Les reformulations régulières de la question dans les différents millésimes d’une même enquête – et entre enquêtes – s’appuient sur des recommandations d’Eurostat ou sur des travaux montrant les limites de la question. Elles sont donc justifiées dans un objectif de mieux appréhender le phénomène, mais engendrent des ruptures de séries qui viennent brouiller la mesure des évolutions du renoncement aux soins dans le temps. Cette étude estime plus précisément l’effet des formulations sur les réponses en prolongeant les travaux de Legal et Vicard (2015). Ceux-ci révélaient que les taux peuvent varier de 15 points selon la formulation et alertent sur le fait que le suivi dans le temps n’est pas possible dès lors que, sur la période d’observation, la formulation de la question change. Les données permettent, néanmoins, pour une année donnée ou une période à formulation stable, d’établir des com-paraisons entre sous-populations ou entre type de soins.
Ces travaux, d’une part, présentent les niveaux de l’indicateur obtenu dans SRCV et dans l’enquête santé euro-péenne (EHIS, réalisée en collaboration par la DREES, l’Insee et l’Irdes), qui sont les deux grandes enquêtes en population générale traitant de cette question et, d’autre part, mettent en évidence les ruptures de séries en lien avec les changements de formulation.
Afin de tester l’effet des différentes formulations sur le taux de renoncement, le sujet a été introduit ponctuellement dans l’édition 2019 du Baromètre d’opinion. Quatre sous-échantillons (split sample) des personnes interrogées ont été constitués aléatoirement, avec une formulation différente de l’interrogation sur le renoncement aux soins dans chaque échantillon. Selon les échantillons, le taux de renoncement varie entre 7,7 % et 18,8 % (soit un rapport à de 1 à 2,4) soulignant l’extrême sensibilité de la mesure à la formulation de la question.
En outre, les effets de formulation sur le fait de déclarer avoir renoncé à au moins un soin ne sont pas les mêmes selon les caractéristiques individuelles.

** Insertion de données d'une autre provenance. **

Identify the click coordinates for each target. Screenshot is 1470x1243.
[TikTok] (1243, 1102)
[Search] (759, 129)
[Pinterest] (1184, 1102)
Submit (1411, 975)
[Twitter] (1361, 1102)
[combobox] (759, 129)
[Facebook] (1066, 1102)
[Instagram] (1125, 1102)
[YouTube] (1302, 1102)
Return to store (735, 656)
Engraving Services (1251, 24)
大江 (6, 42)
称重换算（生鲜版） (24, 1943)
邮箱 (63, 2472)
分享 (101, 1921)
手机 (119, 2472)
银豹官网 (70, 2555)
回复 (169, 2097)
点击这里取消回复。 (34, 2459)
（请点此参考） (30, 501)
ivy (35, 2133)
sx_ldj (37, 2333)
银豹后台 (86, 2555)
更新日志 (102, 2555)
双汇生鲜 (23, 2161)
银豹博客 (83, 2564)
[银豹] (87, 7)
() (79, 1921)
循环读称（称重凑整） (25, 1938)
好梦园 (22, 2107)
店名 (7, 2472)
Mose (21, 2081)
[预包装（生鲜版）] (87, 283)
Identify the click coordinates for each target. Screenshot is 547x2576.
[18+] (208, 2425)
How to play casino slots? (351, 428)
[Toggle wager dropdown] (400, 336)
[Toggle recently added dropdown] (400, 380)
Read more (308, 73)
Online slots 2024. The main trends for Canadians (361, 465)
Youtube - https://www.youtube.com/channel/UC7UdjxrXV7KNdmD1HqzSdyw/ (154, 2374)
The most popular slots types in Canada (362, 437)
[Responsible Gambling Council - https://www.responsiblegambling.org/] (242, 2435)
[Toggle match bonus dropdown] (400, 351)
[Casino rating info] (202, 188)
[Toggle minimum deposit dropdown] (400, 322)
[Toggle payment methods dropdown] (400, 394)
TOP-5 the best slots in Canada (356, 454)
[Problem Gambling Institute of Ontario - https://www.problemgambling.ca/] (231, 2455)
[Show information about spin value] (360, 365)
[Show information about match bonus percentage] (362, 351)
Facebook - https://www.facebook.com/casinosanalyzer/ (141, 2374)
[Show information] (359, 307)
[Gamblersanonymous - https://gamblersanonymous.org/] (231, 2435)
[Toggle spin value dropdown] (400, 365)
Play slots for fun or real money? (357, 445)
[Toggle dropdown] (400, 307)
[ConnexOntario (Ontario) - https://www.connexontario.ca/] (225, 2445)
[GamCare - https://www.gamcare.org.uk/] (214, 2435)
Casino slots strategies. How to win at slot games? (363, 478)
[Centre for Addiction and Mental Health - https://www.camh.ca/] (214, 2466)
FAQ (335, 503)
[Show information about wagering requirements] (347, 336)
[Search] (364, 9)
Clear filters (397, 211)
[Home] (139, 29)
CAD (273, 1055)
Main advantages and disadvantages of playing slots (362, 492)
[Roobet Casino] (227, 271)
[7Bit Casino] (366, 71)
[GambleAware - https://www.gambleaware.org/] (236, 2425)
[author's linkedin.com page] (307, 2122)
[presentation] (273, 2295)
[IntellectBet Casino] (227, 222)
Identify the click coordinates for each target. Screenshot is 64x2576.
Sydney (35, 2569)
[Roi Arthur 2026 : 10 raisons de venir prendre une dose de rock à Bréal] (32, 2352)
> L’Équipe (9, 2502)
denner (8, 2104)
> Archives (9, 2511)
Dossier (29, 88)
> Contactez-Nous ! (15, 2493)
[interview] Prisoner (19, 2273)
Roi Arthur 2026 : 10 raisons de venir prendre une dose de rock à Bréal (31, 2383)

En effet, selon les groupes sociaux, l’impact d’un changement de formula-tion peut être plus ou moins marqué sur le fait de déclarer renoncer. Ainsi, le rapport entre le renoncement des 20 % les plus modestes et celui observé sur l’ensemble de la population varie entre 1,6 à 2,0 selon la formulation. Les écarts entre groupes sociaux ne sont pas affectés mais leur ampleur varie avec la formulation.
Les échantillons du Baromètre sont bien équilibrés sur les différentes caractéristiques sociodémographiques, néan-moins les effectifs croisés font ressortir des différences. Ces écarts de structure pourraient avoir des effets différents sur le fait de renoncer et donc sur les taux calculés sur chaque sous-échantillon, indépendamment de la formulation retenue. Ainsi, une analyse « toutes choses égales par ailleurs » montre que la formulation choisie peut influer la probabilité de déclarer avoir renoncé à des soins dans un rapport de 1 à 3,2.
Pour finir, la fourchette de taux provenant des différents sous-échantillons du Baromètre d’opinion (7,7 % et 18,8 %) est sensiblement au-dessus des taux estimés dans SRCV (entre 3,1 % et 4,4 %), pour des questions pourtant formulées de la même manière. Cela montre que, au-delà même des formulations choisies, l’ensemble du protocole d’enquête peut jouer sur la mesure.
En conclusion, le taux de renoncement ne doit pas être interprété en niveau. Il doit s’analyser en évolution ou en comparant des sous-populations entre elles. En outre, le suivi longitudinal du taux de renoncement doit se faire à formulation stable, mais aussi avec des enquêtes réalisées dans des conditions similaires. L’analyse des écarts entre sous-populations apparait également sensible à des changements de formulations, même si la hiérarchie des taux de renoncement ne semble pas affectée.